We will use Turtle as the syntax for our examples from here on forward.

RDFS: adding domain semantics

While RDF provides a way to make statements in triple format about resources, it does not however make any assumptions about what those resources represent. RDF in itself is domain-free.

To apply RDF in your domain, you need to specify “the things” you want to talk about and the properties and relationships of relevance. In RDF-speak this translates into defining the classes and properties to be used in your RDF statements to describe your resources. Such a group of domain-relevant classes and properties are referred to as a vocabulary. The RDF Schema Language (RDFS) is what is used to define such vocabularies.

RDF Data Cube Vocabulary

Fortunately there is already a vocabulary for describing statistical information and data cubes, and what’s more, it is a W3C standard: the RDF Data Cube vocabulary.

RDF Data Cube Classes

Let’s have a quick reminder of the concepts we discovered while exploring the Olympics data:

These are our classes of interest, and nearly all of these have an RDFS translation/definition in the RDF Data Cube vocabulary (in what follows, qb is the prefix for http://purl.org/linked-data/cube#):

Data cubeqb:DataSet
Dimensionqb:DimensionProperty
Observationqb:Observation
Measurementqb:MeasureProperty
UnitNot in RDF Data Cubes but can be found in other vocabularia, e.g. QUDT.
Sliceqb:Slice

Using that vocabulary and adding a few new “words”, a data cube has been defined as follows:

A qb:DataSet has a qb:DataStructureDefinition that defines the structure of the cube. The structure is specified by means of a qb:ComponentSpecification containing a number of qb:ComponentProperty sets, detailing qb:DimensionProperty to define the dimensions of the cube, qb:MeasureProperty to define the measured variables, and qb:AttributeProperty to define structural metadata such as the unit of measurement. The observations themselves are included as a qb:Observation for each cell of the cube.

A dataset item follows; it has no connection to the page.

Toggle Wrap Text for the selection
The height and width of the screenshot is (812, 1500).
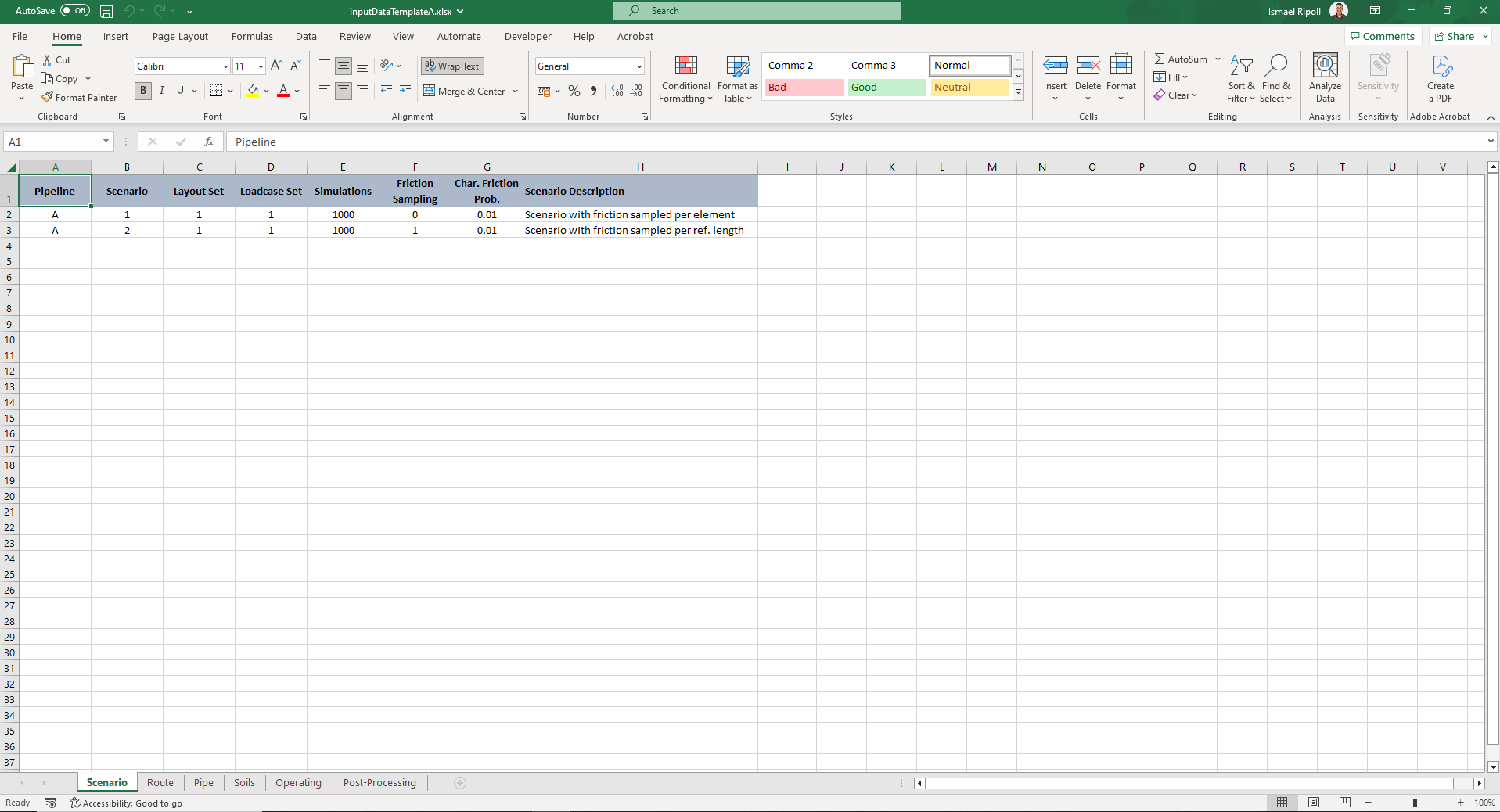pyautogui.click(x=452, y=66)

For those who are interested to know more of the technical details, each of these classes has a formal semantic definition in the RDF Data Cube vocabulary specification. We’ll limit ourselves to just one example here: the definition of the Observation Class.

  qb:Observation
   rdf:type rdfs:Class ;
   rdfs:comment "A single observation in the cube, may have one or more
    associated measured values"@en ;
   rdfs:isDefinedBy <http://purl.org/linked-data/cube> ;
   rdfs:label "Observation"@en ;
   rdfs:subClassOf qb:Attachable ;
   owl:equivalentClass scovo:Item ;
.

Some of this will already be sufficiently familiar and readable:

The formal semantics are expressed in the last two statements:

Omitting the prefixes for a moment, the use of subClassOf means that every instance of an Observation is also an instance of the class Attachable (an abstract superclass for everything that can have attributes and dimensions.). The use of equivalentClass means that every instance of an Observation is also an instance of the class Item defined in another vocabulary called The Statistical Core Vocabulary (SCOVO, meanwhile deprecated), and conversely every such Item is also an instance of Observation.

RDF Data Cube Properties

The RDF data cube vocabulary defines also a list of properties:relations:

rdf data cube properties

Again, more technical details are available in the RDF Data Cube vocabulary specification.

Let’s have a more detailed look at one example:

:X qb:dataSet :Y .

Note a small but important detail here: the lowercase letter d in dataSet. Earlier we mentioned qb:DataSet with a capital D, which is the class for data cubes. Both qb:DataSet and qb:dataSet come from the same vocabulary, but the class qb:DataSet does not equal the property qb:dataSet – they are different things!

The triple states that the resource we identify by means of the URI :X has a qb:dataSet property of which the value is the resource identified by URI :Y. To understand what that means, we need to look at the formal definition of qb:dataSet in the RDF Data Cube vocabulary specification:

qb:dataSet
  rdf:type rdf:Property ;
  rdfs:comment "indicates the data set of which this observation 
     is a part"@en ;
  rdfs:isDefinedBy <http://purl.org/linked-data/cube> ;
  rdfs:label "data set"@en ;
  rdfs:domain qb:Observation ;
  rdfs:range qb:DataSet ;
  owl:equivalentProperty scovo:dataset ;
.

Step by step:

The formal semantics are in the last 3 lines, which say the following things about qb:dataSet:

So, given a triple that states :X qb:dataSet :Y, this means that:

Supporting vocabularies

The Data Cube vocabulary in turn builds upon the following existing RDF vocabularies:

We’ll very briefly elaborate on SKOS, and we’ll also touch on SDMX (Statistical Data and Metadata eXchange).

SKOS

Values for dimensions within a data cube must be unambiguously defined. This can be achieved either by assigning data types to values to make sure they are correctly specified and interpreted, or by defining codes in code-lists in order to create controlled sets of values. Sometimes such code lists will already have been defined and may be suitable for re-use. If however you need to define your own lists, the Simple Knowledge Organization System (SKOS) is the recommended way to define both the codes and the code lists, where codes can be defined as skos:Concept, and the code lists as skos:ConceptScheme or skos:Collection. SKOS can also be used to define hierarchical code lists, thereby enabling aggregation of data in cubes.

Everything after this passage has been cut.